◆ The task
Reproduce the stretch from the line containing "You are a computer-use agent. This" through the end of the items, requests included, with every coordinate in the answers multiplied by 0.85 and rounded to a whole number, halves rounding up. Leave all other text, including the requests, unchanged.

..............................

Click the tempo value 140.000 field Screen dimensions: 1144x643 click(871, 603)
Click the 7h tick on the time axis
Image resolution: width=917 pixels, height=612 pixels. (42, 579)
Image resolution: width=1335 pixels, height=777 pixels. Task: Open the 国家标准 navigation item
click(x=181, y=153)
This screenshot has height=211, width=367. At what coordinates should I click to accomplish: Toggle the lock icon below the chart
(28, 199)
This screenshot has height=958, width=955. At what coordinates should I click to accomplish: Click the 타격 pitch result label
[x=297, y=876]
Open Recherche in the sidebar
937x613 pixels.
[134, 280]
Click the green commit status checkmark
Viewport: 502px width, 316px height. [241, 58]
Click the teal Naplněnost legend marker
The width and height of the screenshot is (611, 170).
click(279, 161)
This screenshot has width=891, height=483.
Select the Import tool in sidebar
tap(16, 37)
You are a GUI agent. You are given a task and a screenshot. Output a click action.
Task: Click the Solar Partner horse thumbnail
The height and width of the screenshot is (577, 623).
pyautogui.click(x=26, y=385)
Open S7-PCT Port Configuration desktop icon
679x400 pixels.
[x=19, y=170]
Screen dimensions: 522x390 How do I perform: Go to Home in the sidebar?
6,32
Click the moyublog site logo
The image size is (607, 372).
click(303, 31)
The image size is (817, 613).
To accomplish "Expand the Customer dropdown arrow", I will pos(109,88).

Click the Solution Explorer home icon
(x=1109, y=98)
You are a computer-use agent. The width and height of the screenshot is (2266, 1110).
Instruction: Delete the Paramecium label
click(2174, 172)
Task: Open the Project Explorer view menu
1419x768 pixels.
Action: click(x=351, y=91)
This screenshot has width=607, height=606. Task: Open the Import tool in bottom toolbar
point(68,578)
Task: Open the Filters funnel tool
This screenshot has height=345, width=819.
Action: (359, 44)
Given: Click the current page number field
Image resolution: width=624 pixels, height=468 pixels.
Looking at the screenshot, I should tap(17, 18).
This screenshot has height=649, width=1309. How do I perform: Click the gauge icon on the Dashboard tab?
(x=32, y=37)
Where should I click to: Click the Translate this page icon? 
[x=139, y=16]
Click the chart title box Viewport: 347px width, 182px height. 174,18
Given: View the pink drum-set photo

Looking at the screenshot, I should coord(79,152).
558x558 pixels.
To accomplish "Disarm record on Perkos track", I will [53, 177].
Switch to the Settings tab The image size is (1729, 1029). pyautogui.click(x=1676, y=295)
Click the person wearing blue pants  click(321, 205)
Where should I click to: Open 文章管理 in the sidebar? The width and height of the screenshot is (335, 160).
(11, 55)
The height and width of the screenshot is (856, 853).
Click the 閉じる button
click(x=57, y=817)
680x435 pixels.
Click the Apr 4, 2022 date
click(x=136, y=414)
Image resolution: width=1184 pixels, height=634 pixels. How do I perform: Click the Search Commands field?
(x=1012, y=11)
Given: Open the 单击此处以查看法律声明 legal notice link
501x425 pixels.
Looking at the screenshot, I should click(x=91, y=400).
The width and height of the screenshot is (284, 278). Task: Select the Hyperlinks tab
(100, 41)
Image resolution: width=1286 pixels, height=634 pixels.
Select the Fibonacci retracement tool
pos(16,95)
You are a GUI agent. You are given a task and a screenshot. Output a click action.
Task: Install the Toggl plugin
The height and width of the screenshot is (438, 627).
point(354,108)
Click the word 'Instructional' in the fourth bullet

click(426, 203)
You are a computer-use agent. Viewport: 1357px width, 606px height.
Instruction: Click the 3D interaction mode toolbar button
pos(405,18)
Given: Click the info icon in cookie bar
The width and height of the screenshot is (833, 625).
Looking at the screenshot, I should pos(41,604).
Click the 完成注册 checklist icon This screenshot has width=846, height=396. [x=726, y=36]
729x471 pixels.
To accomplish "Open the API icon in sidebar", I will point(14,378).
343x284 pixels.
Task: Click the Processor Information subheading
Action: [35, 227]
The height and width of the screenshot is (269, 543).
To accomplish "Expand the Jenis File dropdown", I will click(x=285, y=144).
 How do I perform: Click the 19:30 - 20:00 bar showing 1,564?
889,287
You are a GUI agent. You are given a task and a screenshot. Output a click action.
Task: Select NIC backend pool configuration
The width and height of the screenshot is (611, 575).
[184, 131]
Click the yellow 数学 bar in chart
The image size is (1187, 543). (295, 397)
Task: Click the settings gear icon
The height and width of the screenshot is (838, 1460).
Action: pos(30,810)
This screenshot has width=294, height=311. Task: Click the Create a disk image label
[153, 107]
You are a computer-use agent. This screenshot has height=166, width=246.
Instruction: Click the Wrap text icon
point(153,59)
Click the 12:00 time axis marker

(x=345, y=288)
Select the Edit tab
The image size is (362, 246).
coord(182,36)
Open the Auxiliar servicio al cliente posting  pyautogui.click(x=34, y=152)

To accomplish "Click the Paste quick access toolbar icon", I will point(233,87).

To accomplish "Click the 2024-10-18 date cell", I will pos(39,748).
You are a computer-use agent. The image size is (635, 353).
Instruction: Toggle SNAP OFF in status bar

..............................

◆ Finished task
You are a computer-use agent. This screenshot has height=166, width=246.
Instruction: Click the Wrap text icon
point(130,50)
Click the 12:00 time axis marker

(x=293, y=245)
Select the Edit tab
The image size is (362, 246).
coord(155,31)
Open the Auxiliar servicio al cliente posting  pyautogui.click(x=29, y=129)

To accomplish "Click the Paste quick access toolbar icon", I will point(198,74).

To accomplish "Click the 2024-10-18 date cell", I will pos(33,636).
You are a computer-use agent. The image size is (635, 353).
Instruction: Toggle SNAP OFF in status bar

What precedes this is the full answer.